Charge it when you can, but...
There are three important items to keeping your lion batteries healthy:
- Don't leave them completely drained all the time,
- don't leave them completely charged all the time, and
- don't charge the battery, use it for a couple percent, and then stick it back on the charger.
Generally try to keep the battery within 20% to 80% of it's charge, as you're able to fast charge from 20% to 80% pretty quickly. You want to then fully discharge and recharge to 100% before using it again at least once a month to keep the battery healthy.
There's a good writeup on Ars Technica about proper care of Li-Ion batteries with some more details about charge cycles/temperature, and capacity over time if anyone is interested.
Really?? I thought rechargeable batteries some sort of memory in it. I've always been told when I've purchased an Apple product to charge it too full, run it to 0% and charge it up to full again. Then to do that again at least every so often. Like you have to "train" the battery to know what's "full" and what's "empty" to get the longest charge. Maybe I'm thinking of older types of batteries.
You're thinking of other kinds of batteries. Lion batteries don't have a "memory" or need to be "trained." There is no logic or smarts in a lion battery, besides external safety logic that attempts to keep the battery safe and not discharge too quickly or be charged too quickly (which can cause fires). As the Ars Technica article above points out:
However, if you are using something like a notebook computer that gives you time estimates of how much longer the battery will last, this clock can be confused by shallow charging intervals. Most manufacturers recommend that you do a full discharge of the battery about once a month to help your device calibrate the time gauge.

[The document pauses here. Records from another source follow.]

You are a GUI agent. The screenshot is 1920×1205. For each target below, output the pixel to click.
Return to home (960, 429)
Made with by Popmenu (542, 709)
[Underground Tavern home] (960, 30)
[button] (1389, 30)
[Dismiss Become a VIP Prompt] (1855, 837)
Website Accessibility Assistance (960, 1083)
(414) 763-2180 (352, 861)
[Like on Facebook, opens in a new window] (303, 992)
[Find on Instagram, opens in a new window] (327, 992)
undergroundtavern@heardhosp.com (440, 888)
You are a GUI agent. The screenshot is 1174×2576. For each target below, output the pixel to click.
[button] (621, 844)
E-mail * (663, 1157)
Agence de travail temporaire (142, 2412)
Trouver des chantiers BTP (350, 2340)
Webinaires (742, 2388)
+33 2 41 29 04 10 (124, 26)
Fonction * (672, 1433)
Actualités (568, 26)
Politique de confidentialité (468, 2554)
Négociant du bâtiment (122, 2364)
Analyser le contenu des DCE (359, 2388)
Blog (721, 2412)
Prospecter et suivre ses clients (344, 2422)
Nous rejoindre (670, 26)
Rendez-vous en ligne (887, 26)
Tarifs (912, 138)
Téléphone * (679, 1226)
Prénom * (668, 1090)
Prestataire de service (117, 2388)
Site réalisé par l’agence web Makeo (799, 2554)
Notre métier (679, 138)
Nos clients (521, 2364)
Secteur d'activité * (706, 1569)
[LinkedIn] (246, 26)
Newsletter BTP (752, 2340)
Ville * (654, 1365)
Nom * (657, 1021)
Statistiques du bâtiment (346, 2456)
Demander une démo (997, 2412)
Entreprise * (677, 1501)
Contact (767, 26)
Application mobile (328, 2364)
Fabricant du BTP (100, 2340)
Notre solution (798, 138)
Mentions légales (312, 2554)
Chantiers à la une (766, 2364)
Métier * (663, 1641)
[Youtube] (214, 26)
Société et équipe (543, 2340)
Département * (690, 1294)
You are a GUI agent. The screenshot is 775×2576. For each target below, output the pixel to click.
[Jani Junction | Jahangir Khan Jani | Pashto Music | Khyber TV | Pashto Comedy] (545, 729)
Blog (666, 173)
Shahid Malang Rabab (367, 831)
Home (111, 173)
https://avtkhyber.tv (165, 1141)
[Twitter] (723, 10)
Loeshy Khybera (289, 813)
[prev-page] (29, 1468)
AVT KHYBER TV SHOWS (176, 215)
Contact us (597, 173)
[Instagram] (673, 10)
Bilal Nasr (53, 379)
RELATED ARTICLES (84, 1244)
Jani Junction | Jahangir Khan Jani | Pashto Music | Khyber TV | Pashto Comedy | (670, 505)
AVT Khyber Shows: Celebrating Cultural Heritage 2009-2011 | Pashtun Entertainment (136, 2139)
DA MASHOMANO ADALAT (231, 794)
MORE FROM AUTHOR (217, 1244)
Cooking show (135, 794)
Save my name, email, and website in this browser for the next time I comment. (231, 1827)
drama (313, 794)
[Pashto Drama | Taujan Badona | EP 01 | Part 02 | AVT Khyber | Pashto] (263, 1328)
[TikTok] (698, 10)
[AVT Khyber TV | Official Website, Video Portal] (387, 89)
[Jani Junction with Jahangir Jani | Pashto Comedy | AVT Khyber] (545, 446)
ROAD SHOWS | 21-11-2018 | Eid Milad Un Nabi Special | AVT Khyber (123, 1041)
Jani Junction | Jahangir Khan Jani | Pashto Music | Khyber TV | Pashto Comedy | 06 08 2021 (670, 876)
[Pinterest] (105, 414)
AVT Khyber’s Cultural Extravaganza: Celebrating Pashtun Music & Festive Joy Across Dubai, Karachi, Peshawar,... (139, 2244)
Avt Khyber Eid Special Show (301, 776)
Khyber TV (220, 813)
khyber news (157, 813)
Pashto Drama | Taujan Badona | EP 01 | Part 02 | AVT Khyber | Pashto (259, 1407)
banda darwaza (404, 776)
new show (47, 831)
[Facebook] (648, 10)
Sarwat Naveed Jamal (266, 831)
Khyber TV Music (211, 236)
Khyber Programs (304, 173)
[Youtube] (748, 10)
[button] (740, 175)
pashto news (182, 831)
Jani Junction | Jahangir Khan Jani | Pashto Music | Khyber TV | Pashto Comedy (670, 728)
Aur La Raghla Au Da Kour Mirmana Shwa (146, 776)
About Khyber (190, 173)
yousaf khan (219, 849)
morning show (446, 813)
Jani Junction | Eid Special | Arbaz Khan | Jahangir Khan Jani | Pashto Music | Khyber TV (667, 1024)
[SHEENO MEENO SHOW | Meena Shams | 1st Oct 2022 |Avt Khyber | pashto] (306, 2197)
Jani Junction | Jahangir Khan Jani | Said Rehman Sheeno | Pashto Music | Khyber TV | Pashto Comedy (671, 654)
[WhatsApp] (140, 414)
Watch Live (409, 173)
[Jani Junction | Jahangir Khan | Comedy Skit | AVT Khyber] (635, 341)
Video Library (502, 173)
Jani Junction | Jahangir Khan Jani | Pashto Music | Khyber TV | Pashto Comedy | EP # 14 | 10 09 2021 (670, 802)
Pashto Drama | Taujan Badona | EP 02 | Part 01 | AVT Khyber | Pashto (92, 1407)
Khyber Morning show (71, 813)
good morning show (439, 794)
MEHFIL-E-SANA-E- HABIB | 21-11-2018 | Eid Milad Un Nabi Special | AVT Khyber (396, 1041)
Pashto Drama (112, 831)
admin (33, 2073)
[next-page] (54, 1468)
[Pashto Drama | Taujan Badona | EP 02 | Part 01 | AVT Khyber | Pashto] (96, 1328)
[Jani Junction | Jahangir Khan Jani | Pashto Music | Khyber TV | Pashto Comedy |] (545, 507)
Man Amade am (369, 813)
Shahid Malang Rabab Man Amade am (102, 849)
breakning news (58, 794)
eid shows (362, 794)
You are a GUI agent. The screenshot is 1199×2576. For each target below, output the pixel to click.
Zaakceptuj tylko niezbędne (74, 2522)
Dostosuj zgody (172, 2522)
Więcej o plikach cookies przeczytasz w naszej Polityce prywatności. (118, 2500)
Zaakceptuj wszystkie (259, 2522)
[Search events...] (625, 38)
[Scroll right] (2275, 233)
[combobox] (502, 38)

As for the original topic of this thread, I've seen a great improvement over the first beta. I install beta 5 again recently, and so far battery life is better than it was in iOS 6 for me.
Previously a single charge in iOS 6 seemed to last me only 4-5 hours. Now it seems iOS 7 beta 5 is lasting me about 6-7. And that's the number of hours before getting the 20% warning. The phone in use is an iPhone 4S 16GB AT&T that's about 16 months old.